*** Supplied records Section Begins ***
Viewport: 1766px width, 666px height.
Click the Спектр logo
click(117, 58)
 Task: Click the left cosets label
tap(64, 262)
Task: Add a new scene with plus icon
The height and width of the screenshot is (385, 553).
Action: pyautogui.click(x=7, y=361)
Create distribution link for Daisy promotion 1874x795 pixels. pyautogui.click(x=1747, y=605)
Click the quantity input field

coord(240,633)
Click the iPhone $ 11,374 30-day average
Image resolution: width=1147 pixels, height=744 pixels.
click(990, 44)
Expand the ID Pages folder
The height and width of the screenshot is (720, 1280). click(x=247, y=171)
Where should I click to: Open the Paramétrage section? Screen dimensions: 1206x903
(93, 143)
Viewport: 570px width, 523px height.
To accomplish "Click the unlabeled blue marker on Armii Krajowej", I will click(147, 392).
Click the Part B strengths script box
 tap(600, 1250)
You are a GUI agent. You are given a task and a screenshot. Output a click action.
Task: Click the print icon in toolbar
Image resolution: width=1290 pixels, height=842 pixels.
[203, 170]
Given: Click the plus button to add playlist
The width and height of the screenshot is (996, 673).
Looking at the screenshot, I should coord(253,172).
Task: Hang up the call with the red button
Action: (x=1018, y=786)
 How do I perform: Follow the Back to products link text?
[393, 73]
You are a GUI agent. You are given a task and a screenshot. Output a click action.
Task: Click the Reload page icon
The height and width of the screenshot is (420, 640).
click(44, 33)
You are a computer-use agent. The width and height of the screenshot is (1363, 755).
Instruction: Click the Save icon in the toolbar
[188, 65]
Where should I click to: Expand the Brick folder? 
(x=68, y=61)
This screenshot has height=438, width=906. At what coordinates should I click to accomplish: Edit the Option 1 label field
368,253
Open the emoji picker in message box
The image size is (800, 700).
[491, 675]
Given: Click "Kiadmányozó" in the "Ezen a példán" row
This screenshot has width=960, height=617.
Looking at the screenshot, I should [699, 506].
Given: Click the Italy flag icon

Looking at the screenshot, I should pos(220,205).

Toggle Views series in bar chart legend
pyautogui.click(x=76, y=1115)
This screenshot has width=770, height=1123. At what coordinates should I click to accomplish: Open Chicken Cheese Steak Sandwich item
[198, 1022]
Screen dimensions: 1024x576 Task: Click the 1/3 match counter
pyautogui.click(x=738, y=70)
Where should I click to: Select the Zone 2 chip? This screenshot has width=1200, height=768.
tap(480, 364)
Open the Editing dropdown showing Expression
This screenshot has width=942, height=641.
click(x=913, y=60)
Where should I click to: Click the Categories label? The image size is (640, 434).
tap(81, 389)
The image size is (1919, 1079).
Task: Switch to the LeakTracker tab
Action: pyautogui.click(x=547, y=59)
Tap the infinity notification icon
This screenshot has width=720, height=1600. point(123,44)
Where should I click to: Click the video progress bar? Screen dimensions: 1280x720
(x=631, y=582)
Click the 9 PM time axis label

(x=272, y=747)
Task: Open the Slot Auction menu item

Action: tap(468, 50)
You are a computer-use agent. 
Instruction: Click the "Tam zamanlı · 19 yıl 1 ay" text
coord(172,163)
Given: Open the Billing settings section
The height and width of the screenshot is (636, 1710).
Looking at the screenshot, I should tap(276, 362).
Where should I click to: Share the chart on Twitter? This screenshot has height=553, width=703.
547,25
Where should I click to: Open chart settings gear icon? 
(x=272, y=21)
*** Supplied records Section Ends ***
Repeat the data in full. Alter nothing.

Solution.
Viewport: 1766px width, 666px height.
Click the Спектр logo
click(117, 58)
 Task: Click the left cosets label
tap(64, 262)
Task: Add a new scene with plus icon
The height and width of the screenshot is (385, 553).
Action: pyautogui.click(x=7, y=361)
Create distribution link for Daisy promotion 1874x795 pixels. pyautogui.click(x=1747, y=605)
Click the quantity input field

coord(240,633)
Click the iPhone $ 11,374 30-day average
Image resolution: width=1147 pixels, height=744 pixels.
click(990, 44)
Expand the ID Pages folder
The height and width of the screenshot is (720, 1280). click(x=247, y=171)
Where should I click to: Open the Paramétrage section? Screen dimensions: 1206x903
(93, 143)
Viewport: 570px width, 523px height.
To accomplish "Click the unlabeled blue marker on Armii Krajowej", I will click(147, 392).
Click the Part B strengths script box
 tap(600, 1250)
You are a GUI agent. You are given a task and a screenshot. Output a click action.
Task: Click the print icon in toolbar
Image resolution: width=1290 pixels, height=842 pixels.
[203, 170]
Given: Click the plus button to add playlist
The width and height of the screenshot is (996, 673).
Looking at the screenshot, I should coord(253,172).
Task: Hang up the call with the red button
Action: (x=1018, y=786)
 How do I perform: Follow the Back to products link text?
[393, 73]
You are a GUI agent. You are given a task and a screenshot. Output a click action.
Task: Click the Reload page icon
The height and width of the screenshot is (420, 640).
click(44, 33)
You are a computer-use agent. The width and height of the screenshot is (1363, 755).
Instruction: Click the Save icon in the toolbar
[188, 65]
Where should I click to: Expand the Brick folder? 
(x=68, y=61)
This screenshot has height=438, width=906. At what coordinates should I click to accomplish: Edit the Option 1 label field
368,253
Open the emoji picker in message box
The image size is (800, 700).
[491, 675]
Given: Click "Kiadmányozó" in the "Ezen a példán" row
This screenshot has width=960, height=617.
Looking at the screenshot, I should [699, 506].
Given: Click the Italy flag icon

Looking at the screenshot, I should pos(220,205).

Toggle Views series in bar chart legend
pyautogui.click(x=76, y=1115)
This screenshot has width=770, height=1123. At what coordinates should I click to accomplish: Open Chicken Cheese Steak Sandwich item
[198, 1022]
Screen dimensions: 1024x576 Task: Click the 1/3 match counter
pyautogui.click(x=738, y=70)
Where should I click to: Select the Zone 2 chip? This screenshot has width=1200, height=768.
tap(480, 364)
Open the Editing dropdown showing Expression
This screenshot has width=942, height=641.
click(x=913, y=60)
Where should I click to: Click the Categories label? The image size is (640, 434).
tap(81, 389)
The image size is (1919, 1079).
Task: Switch to the LeakTracker tab
Action: pyautogui.click(x=547, y=59)
Tap the infinity notification icon
This screenshot has width=720, height=1600. point(123,44)
Where should I click to: Click the video progress bar? Screen dimensions: 1280x720
(x=631, y=582)
Click the 9 PM time axis label

(x=272, y=747)
Task: Open the Slot Auction menu item

Action: tap(468, 50)
You are a computer-use agent. 
Instruction: Click the "Tam zamanlı · 19 yıl 1 ay" text
coord(172,163)
Given: Open the Billing settings section
The height and width of the screenshot is (636, 1710).
Looking at the screenshot, I should tap(276, 362).
Where should I click to: Share the chart on Twitter? This screenshot has height=553, width=703.
547,25
Where should I click to: Open chart settings gear icon? 
(x=272, y=21)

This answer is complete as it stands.